The Great Debate on How to Store Glassware: Upside Down or Right-Side Up?
Which is worse: letting the rims of glasses collect germs from contact with the shelf, or having the inside of your cups collect dust because they’re placed upright?
Q. I’ve just spent the weekend at my aunt and uncle’s house and noticed that they store all of their drinking glassware—coffee mugs, water glasses, wineglasses, and everything—upside down in the cabinet. When I asked my aunt about it, she said that she doesn’t want the inside of the glass to collect dust, which it would if glasses were stored right side up. I have always been taught to store drinkware right side up so as not to dirty the rim of the glasses. Who’s right?
A: When you make your bed, which way does the top sheet face? (Do you even use a flat sheet at all?) How does your toilet paper unfurl—over or under? Did the very first chicken come from the very first egg, or vice versa? Should you store glassware with the rim up or or the rim down?
There are some debates that may never be settled. Nevertheless, we’re taking a crack at that last one: how to store your mugs, glasses, and cups so they remain as clean as possible.
Team Upside Down says that dust can collect inside right-side-up glasses.
These folks argue that turning the glasses rim down will prevent dust and other debris from settling inside, keeping the interior pristine. This point is especially well taken when glasses are stored on open shelves, where more particulate matter is probably present in the air.
Team Right Side Up thinks rims pick up germs when glasses are stored upside down.
To the Right Side Uppers, it makes more sense to place glasses on a shelf the same way you use them, ready to be grabbed and filled with your favorite beverage. Their other argument? A drinking vessel’s rim can pick up germs from the surface of the shelf and then transfer them directly to the drinker’s mouth. (Ew.)
Another important consideration: The type of vessel from which you’re drinking.
There’s a world of difference between, say, a shatterproof plastic tumbler or titanium camping mug and a delicate crystal Champagne flute or heirloom china teacup.
Generally speaking, a glass’s rim is its most fragile area and where cracks or chips are most likely to originate. These faults can be difficult to detect, so it’s wise to stay on the safe side and store delicate glasses right side up.
“Stemmed glasses should always be placed on their base; otherwise, their thin rims would bear all the weight,” explains Steven E. DeMartino, Ph.D., technology director of Mechanics and Reliability Sciences at glass-industry giant Corning Inc. “If the rim of a glass gets nicked, it has a greater potential for crack propagation, so placing glasses upside down when there’s a defect or crack on the rim can potentially drive any defect deeper into the glass, simply from its own weight.”
Most everyday drinking vessels, however, are made from plastic or thick glass; they won’t need special treatment to prevent them from breaking midpour or midsip (and consequently subjecting your rug to a sudden flood of merlot).
Why not compromise?
You can safeguard your breakable and/or irreplaceable drinkware in a couple of ways: Use a stemware rack that holds glasses by their base. Store the more fragile flutes, cordials, or coupes, which are usually the ones you use least, on a higher shelf, in a dining room hutch, or even in their original protective packaging.

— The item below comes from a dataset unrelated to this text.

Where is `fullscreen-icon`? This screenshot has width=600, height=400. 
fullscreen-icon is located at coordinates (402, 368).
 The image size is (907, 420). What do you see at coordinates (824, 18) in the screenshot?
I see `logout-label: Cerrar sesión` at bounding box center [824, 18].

There’s a shelf liner to suit every need.
Shelf liners are an excellent compromise as well, and there’s one to suit every situation. Some are smooth and easy to wipe clean. Others are softer or grippy to protect delicate items and hold them in place. Additionally, shelf liners come in adhesive and nonadhesive styles and are available in precut, perforated, or cut-to-size formats for perfect customization.
Team Right Side Up should opt for closed cabinets (or drink a different way).
If you enjoy the convenience of taking your cups and glasses right off the shelf without any extra flipping or fussing, store them in cupboards with doors. You could also try reducing the number of glasses in use; high turnover can prevent dust from accumulating. When glasses do get dirty, you can just rinse them out as needed. For an eco-friendly alternative, switch to insulated tumblers with lids and keep a set of reusable straws.
Team Upside Down should store stemware elsewhere—and get shelf liners.
Can’t shake your germaphobe habits? Go ahead and flip your cups, but first line the shelves so they can be easily (and frequently) wiped clean. Consider a hanging rack for workaday stemmed wine or martini glasses, and find another storage solution altogether for valuable or delicate stemware.